Five years ago, former president Barack Obama was seeking a way to provide assistance to the group of people dubbed the “Dreamers” and protect them from instant deportation. To do this, the Obama Administration created what is called Deferred Action for Childhood Arrivals, or DACA, in 2012.
The purpose of DACA was to make it possible for undocumented immigrants who came to the U.S. as young children unable to make the choice themselves, obtain a work permit, credit cards and bank accounts.
The “Dreamers” acquired their name from the Development, Relief and Education for Alien Minors (DREAM) Act Bill, which was a bill created to give legal and permanent status to young immigrants brought to this country by their parents. It was last considered to be passed in 2010 (nilc.org).
DACA was a temporary solution for the “Dreamers.” They were granted protection and the opportunity to work if they were admitted into the program and hired in a job. Work permits are valid for two years, upon which they must be renewed.

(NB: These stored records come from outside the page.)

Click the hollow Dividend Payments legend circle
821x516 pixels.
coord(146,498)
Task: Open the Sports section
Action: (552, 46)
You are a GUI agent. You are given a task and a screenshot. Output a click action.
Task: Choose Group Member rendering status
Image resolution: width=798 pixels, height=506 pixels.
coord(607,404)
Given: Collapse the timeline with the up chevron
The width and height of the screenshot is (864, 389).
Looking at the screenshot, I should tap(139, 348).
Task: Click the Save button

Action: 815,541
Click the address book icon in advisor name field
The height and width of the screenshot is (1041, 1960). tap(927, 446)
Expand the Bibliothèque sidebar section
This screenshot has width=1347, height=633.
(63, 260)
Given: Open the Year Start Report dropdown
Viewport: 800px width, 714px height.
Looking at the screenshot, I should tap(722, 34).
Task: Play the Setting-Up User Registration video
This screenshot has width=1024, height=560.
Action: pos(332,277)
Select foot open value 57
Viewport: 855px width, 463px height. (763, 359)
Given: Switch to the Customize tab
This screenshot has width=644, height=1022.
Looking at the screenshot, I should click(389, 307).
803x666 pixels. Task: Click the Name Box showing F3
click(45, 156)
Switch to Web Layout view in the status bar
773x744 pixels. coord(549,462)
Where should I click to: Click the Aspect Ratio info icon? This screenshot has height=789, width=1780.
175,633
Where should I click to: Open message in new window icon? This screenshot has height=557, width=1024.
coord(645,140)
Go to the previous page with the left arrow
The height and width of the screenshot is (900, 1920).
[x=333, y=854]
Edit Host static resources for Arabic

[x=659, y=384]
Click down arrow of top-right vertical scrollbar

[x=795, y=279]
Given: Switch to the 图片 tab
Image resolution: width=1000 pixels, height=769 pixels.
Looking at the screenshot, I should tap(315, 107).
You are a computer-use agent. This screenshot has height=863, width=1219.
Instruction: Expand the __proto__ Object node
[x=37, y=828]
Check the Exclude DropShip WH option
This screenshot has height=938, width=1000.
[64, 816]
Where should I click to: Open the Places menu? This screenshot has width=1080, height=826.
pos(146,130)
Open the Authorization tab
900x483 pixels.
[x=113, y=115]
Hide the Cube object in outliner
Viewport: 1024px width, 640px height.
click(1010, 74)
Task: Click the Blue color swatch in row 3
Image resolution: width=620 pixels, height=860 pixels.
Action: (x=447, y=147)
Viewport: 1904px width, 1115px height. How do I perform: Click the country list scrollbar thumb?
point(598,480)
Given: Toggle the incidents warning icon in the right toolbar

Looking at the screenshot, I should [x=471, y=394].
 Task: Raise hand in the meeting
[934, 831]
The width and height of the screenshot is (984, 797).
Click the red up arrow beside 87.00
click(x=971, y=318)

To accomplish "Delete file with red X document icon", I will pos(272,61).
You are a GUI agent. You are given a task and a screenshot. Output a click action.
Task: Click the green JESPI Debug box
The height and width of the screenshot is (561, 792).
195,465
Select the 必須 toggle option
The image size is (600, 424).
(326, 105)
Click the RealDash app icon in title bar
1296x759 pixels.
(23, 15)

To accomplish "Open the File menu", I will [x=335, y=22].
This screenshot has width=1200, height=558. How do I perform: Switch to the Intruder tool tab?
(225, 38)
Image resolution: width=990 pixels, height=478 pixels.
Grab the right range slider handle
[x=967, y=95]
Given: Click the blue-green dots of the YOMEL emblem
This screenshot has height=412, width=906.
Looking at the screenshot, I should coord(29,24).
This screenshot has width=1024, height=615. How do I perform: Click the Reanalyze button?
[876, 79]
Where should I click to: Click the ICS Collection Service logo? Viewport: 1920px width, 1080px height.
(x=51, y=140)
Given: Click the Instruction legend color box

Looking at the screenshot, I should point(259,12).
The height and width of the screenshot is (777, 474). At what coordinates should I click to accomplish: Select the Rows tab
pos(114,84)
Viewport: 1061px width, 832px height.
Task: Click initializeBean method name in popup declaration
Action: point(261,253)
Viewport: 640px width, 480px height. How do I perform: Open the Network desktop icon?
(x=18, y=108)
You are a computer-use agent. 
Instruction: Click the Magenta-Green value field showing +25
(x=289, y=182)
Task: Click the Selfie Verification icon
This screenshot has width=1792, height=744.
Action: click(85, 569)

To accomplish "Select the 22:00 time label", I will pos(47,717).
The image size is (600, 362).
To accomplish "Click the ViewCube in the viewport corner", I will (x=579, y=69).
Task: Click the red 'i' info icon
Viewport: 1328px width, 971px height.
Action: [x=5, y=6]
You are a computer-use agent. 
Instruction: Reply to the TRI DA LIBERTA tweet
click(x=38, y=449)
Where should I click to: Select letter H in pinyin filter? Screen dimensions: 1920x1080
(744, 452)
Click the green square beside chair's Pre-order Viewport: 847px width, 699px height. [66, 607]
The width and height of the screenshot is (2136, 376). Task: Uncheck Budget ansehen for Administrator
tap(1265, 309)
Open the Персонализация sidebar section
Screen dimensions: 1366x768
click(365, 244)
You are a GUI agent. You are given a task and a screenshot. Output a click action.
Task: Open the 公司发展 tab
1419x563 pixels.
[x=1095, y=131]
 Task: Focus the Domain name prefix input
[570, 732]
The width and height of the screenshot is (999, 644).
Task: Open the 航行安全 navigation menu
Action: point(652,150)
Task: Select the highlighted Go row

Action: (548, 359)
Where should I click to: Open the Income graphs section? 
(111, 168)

DACA was never meant to be permanent. Obama intended to make Congress pass legislation to make permanent changes for immigration and legal status, such as the DREAM Act Bill, but nothing was successfully passed.
Early this September, President Donald Trump made the announcement that he was going to end the DACA program, which will put 800,000 immigrants at risk for deportation (CNN.com). Congress has six months to find a more permanent solution, or Trump will be shutting the program down.
“There’s a lot of fear in the Hispanic community,” Spanish professor Rick Clark said. “We don’t know what’s going to happen. It’s a scary time for individuals who are immigrants, legal or illegal.”
DACA is a complex program. To be considered for the program, applicants must have no criminal record, be able to present proof they were brought to the U.S. before age 16 but be under 31 when the program was first launched in 2012, and be at least 15 years old (USCIS.gov).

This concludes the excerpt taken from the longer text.